There doesn’t seem to be any restrictions on advertising downloadable software. So it might be worth trying if you software fits into any of the above categories and has a relatively high ticket price (given that typical conversion rates are 1% there is no point paying £0.10 per click for software that you sell for £10). For example, if your software is related to music, you could advertise it alongside musical instruments. I would consider advertising my table planner software alongside books or DVDs related to wedding or event planning. Unfortunately that isn’t an option at present.

amazon ad categories not supported

I could try advertising my software in categories such as Kitchen&Home›wedding favours. But people looking for wedding favours aren’t explicitly searching for table planners, so the click to sale conversion ratio is likely to be well under 1%. Also the minimum bid price in this category is £0.15 and I am guessing that my ads wouldn’t even show if I bid the minimum. Paying >£0.15 per click with a <1% conversion rate for software priced at £19.95 doesn’t make sense. So I haven’t signed up.

It is inevitable that the bid price will inflate over time. So, if you want to try it, now is probably a good time.
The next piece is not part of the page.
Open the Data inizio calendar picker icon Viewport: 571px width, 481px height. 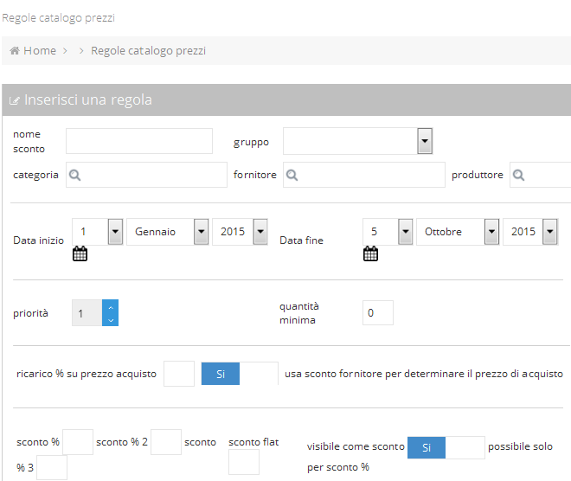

Amazon.co.uk are also offering £50 in free clicks if you sign up now. You can find out more on the Amazon Product Ads FAQ.
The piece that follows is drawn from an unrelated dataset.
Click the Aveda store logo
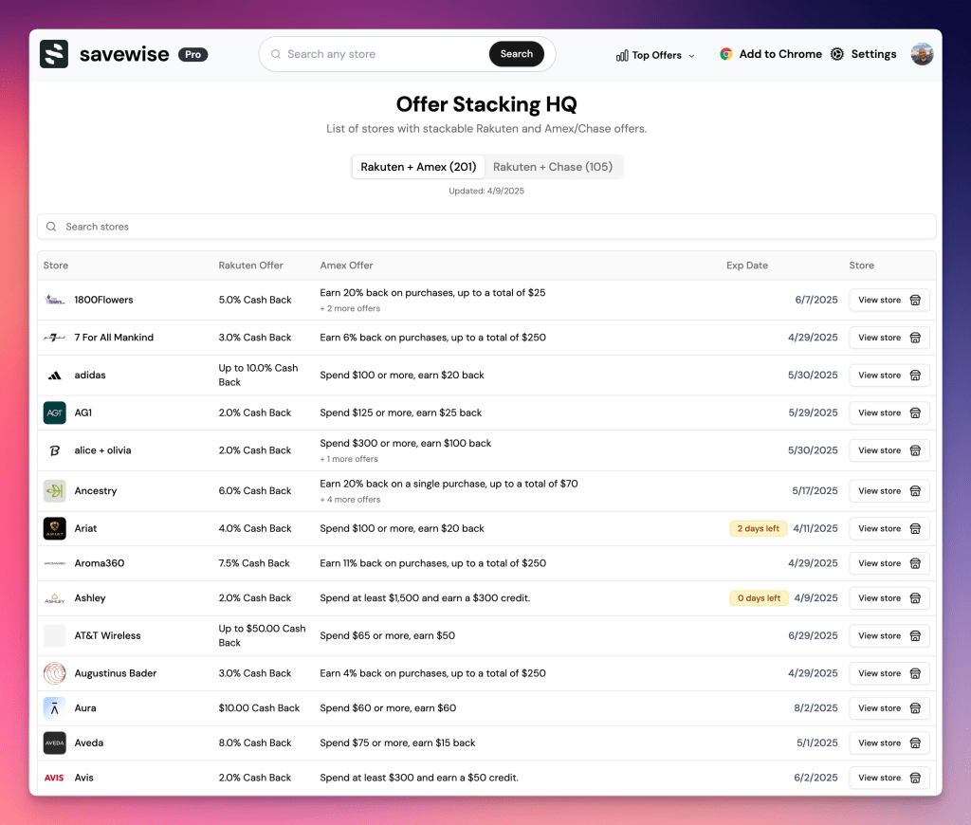 click(x=54, y=743)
Have you tried Amazon PPC ads? If so, do you have to bid significantly above the minimum bid prices and how do the conversion rates compare with other PPC ads (such as Adwords)?

The declining profitability of Google Adwords

Google Adwords used to be a great way to get targeted traffic cheaply (if you knew what you were doing). I think those days are well and truly over.

I have been using Google Adwords to advertise my table plan software since 2005. The following graphs show some metrics from my Adwords campaigns over that 8 years. The graphs show 12-monthly cumulative figures (e.g. each point represents the value for that month plus the preceding 11 months). Using cumulative data hides some of the noise, including the seasonal variations that are inevitable in a business related to weddings (more people buy my software when it is summer in the northern hemisphere), and makes the overall trends clearer.

Average cost per click (CPC)

Average cost per click (CPC)

Clickthroughs

Clickthroughs

Conversions (sales)

Conversions (sales)

Profit per month

Profit per month

The trends are clear and it’s not a pretty picture. Less, more expensive clicks = less profit. I can either pay more and more per click to maintain the same number of sales. Or I can continue to pay the same per click and get less and less clicks. Either way, my profit goes down. It isn’t a trend I see changing direction any time soon.

I think these long-term trends are mostly due to increasing competition. As more and more companies bid on Adwords for a finite number of clicks, it inevitably drives up the cost of clicks (simple supply and demand). It also doesn’t help that a lot of Adwords users are not actively managing their campaigns or measuring their ROI, and are consequently bidding at unprofitably high levels. Google also does its best to drive up CPC values in various ways (suggesting ridiculously high default bids, goading you to bid more to get on page 1, not showing your ad at all if you bid too low – even if no other ads appear etc).

Of course, this is just my data for one product in one small market. But the law of shitty clickthrus predicts that all advertising mediums become less and less profitable over time. So I would be surprised if it isn’t a general trend. Are your Adwords campaigns becoming less profitable? Have you found another advertising medium that works better?